Ce qui fait marcher ces trois parties, c’est surtout l’écriture ainsi que la performance du casting qui est très difficile à reprocher en termes de qualité. Chaque dialogue que Steve Jobs entreprend avec un des proches de son entourage est diversifié, riche et se distingue toujours du précédent, ce qui permet de faire le point sur l’état des rapports qu’entretient Steve Jobs avec son entourage, comme avec son premier associé Steve Wozniak qui sont passé d’amis d’enfance à des rapports très tendus au fil des années et des sorties des inventions de Jobs. De même pour les analyses et le point de vue de Jobs sur ses rapports, le commerce dans le milieu de l’informatique et ses décisions exubérantes quand à son ambition renforçant l’image de cet homme qui en ressort après avoir suivi les trois sorties d’ordinateur. Aaron Sorkin avait déjà fait du très bon boulot avec The Social Network, le mérite lui revient pour beaucoup ici en termes d’écriture pour les dialogues.
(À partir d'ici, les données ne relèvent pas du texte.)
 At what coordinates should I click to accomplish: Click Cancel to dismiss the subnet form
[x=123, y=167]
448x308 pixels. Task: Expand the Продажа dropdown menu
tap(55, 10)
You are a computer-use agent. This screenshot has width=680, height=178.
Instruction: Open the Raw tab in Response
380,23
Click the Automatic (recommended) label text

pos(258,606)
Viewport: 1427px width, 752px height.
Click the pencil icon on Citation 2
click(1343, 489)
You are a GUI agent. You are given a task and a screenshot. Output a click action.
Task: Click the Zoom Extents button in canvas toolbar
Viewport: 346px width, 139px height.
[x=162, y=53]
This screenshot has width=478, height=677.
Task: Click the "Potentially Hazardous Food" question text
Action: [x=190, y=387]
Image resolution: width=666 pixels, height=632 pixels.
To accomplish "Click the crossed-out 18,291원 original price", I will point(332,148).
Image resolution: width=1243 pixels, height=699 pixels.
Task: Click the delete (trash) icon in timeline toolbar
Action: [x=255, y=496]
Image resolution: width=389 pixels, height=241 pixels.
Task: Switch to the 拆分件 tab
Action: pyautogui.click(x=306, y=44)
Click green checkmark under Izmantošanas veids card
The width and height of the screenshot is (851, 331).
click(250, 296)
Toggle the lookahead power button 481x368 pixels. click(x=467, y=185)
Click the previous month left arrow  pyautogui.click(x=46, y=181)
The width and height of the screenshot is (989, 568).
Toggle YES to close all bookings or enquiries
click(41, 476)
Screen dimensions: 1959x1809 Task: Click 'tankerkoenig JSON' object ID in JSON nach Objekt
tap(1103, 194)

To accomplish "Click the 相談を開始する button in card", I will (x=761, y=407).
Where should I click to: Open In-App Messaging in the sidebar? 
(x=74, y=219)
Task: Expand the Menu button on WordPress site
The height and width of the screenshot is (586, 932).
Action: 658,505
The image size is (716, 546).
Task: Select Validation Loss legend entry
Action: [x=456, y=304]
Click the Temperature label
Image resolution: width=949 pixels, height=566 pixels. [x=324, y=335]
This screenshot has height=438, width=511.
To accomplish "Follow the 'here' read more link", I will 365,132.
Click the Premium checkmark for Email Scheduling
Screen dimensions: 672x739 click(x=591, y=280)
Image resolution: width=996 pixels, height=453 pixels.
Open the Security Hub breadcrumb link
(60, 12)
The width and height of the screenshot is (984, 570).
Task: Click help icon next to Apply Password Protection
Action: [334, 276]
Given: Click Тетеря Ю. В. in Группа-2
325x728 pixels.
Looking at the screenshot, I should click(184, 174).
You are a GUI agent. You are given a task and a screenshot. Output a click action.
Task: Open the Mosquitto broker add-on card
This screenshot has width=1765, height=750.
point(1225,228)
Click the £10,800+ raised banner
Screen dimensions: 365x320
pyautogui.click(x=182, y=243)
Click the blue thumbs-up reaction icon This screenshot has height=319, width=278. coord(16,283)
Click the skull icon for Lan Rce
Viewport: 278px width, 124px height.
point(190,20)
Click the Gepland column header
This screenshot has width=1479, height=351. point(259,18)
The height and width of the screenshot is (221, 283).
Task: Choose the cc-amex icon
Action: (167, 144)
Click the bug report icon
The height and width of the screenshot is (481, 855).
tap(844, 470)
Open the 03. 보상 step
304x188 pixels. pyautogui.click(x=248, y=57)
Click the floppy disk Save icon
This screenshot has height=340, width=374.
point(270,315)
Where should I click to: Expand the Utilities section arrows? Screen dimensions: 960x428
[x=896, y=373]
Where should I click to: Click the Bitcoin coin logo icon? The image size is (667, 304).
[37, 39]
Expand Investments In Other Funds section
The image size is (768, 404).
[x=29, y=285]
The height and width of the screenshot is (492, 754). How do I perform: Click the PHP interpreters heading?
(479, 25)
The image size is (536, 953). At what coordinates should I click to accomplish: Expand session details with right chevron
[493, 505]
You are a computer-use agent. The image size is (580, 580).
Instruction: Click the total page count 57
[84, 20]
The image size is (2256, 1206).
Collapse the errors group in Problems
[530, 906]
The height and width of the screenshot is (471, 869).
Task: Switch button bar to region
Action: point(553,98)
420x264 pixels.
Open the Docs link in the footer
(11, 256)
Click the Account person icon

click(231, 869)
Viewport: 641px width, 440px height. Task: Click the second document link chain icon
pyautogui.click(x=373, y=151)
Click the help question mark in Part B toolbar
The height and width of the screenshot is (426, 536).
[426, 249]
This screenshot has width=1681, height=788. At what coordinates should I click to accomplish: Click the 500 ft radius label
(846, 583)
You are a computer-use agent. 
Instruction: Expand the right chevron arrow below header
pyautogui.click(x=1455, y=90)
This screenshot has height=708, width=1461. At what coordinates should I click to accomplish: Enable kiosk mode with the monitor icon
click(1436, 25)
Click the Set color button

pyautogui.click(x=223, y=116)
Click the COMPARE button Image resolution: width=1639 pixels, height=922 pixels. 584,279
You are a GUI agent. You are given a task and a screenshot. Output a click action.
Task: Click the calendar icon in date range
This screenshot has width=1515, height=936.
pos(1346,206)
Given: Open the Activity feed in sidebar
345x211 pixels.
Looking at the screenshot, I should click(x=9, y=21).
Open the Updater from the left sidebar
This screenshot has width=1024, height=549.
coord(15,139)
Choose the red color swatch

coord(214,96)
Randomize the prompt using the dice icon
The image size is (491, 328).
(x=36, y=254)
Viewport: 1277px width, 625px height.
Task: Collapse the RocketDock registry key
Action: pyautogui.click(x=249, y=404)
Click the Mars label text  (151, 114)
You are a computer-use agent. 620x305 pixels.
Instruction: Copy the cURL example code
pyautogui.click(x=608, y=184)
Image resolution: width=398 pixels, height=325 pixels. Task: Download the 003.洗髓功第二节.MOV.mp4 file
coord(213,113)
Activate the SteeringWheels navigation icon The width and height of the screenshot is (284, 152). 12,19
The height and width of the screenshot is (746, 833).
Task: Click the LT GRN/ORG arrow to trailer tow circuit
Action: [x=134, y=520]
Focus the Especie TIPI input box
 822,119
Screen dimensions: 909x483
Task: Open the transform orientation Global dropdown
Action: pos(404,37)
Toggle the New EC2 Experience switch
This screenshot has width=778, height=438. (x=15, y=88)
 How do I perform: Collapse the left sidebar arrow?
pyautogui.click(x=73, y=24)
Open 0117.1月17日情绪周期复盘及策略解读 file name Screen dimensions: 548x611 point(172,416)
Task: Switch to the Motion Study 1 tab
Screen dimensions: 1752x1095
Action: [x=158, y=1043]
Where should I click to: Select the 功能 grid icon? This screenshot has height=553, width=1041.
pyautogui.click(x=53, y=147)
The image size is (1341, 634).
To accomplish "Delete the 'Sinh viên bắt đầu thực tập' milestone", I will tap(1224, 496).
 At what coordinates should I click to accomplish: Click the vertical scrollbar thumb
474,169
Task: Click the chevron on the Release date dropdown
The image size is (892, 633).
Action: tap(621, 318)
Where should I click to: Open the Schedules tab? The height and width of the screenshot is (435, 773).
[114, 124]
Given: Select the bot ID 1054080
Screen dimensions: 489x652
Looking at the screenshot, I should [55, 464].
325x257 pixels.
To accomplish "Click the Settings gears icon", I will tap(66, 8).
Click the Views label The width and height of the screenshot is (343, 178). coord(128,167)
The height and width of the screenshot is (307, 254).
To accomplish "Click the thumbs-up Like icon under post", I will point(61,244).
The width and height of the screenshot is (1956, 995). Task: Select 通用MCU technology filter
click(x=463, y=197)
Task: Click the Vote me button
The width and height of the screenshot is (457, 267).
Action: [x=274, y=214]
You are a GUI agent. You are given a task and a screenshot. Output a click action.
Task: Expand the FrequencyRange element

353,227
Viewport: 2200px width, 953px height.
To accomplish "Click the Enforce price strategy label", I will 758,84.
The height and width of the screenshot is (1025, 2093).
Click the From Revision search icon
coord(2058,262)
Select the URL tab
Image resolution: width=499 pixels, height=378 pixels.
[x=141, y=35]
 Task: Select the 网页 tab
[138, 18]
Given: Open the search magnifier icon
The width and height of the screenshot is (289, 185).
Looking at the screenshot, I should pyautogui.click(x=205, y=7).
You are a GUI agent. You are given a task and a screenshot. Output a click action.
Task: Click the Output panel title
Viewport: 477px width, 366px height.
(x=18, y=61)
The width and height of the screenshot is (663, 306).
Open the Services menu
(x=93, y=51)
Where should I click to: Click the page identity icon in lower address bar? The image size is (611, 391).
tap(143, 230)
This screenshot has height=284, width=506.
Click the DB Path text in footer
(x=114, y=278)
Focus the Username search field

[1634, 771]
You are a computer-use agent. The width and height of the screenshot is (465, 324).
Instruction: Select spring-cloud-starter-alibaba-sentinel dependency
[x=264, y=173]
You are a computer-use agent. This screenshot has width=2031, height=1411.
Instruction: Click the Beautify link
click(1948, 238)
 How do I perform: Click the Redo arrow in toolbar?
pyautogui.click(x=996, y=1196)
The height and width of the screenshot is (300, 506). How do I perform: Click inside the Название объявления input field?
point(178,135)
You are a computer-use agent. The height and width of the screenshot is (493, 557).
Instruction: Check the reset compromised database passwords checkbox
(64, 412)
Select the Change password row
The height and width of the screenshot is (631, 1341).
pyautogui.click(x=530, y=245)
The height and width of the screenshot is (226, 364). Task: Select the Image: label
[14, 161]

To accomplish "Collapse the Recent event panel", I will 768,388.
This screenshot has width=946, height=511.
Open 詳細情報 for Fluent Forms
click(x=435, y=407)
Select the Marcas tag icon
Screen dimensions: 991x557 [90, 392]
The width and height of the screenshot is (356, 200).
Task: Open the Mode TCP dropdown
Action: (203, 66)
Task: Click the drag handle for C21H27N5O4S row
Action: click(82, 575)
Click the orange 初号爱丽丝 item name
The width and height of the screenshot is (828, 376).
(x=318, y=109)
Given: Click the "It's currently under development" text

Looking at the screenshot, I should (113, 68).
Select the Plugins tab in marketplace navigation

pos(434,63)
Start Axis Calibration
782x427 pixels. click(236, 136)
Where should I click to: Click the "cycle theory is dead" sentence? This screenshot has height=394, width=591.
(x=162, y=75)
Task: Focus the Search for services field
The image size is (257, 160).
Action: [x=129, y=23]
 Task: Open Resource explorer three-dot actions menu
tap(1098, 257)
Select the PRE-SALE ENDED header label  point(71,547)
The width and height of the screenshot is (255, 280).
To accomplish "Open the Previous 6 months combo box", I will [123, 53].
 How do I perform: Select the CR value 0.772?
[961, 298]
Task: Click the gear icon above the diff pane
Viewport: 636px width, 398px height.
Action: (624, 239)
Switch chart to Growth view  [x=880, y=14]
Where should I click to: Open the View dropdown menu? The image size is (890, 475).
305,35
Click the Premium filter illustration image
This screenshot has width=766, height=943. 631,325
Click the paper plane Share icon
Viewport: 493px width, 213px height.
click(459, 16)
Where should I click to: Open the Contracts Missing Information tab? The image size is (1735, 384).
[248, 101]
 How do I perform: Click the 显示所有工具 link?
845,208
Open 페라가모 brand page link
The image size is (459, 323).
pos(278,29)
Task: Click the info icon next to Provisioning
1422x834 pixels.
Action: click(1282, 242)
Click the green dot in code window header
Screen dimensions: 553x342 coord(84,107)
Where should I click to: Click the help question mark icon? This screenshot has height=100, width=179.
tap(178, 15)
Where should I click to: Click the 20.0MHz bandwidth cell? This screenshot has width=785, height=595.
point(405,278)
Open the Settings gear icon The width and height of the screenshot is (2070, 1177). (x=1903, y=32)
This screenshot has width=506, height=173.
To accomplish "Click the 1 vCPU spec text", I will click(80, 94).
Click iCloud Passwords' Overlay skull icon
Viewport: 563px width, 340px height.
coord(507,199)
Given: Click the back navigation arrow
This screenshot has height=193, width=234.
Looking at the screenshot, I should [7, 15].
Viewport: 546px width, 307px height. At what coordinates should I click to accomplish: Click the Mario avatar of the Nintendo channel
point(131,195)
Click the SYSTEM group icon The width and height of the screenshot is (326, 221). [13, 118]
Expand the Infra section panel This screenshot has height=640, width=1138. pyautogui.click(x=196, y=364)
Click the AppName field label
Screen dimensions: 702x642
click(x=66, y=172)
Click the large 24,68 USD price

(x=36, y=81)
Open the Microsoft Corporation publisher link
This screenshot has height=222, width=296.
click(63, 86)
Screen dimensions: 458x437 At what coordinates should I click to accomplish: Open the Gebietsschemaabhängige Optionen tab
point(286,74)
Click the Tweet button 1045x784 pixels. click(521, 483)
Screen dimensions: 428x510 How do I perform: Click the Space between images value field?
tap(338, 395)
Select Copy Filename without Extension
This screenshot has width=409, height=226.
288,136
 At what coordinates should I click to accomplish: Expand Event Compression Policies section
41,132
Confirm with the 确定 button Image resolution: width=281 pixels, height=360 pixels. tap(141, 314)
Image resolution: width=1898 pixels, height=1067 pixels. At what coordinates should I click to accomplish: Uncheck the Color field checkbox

Le mérite revient notamment, et beaucoup, à Michael Fassbender qui continue de prouver son talent d’interprète, en plus d’accumuler des projets intéressant ou ambitieux actuellement. Très énergique mais toujours dans le ton juste pour jouer Steve Jobs, arrivant même à être drôle avec ses sarcasmes correctement dosé, et renforçant l’aspect complexifié qu’on peut se faire de cet homme qui veut avoir un contrôler sans pareil sur tout ce qui touche à ses créations. Le reste du casting fait un boulot sans reproche également, en particulier Kate Winslet fidèle à elle-même et Jeff Daniel (bien plus crédible et convaincant que dans Divergente : au-delà du mur, et de très loin). Seth Rogen aussi alors que je ne le suis absolument pas en principe, chacun campant un personnage très bien imagé par le script.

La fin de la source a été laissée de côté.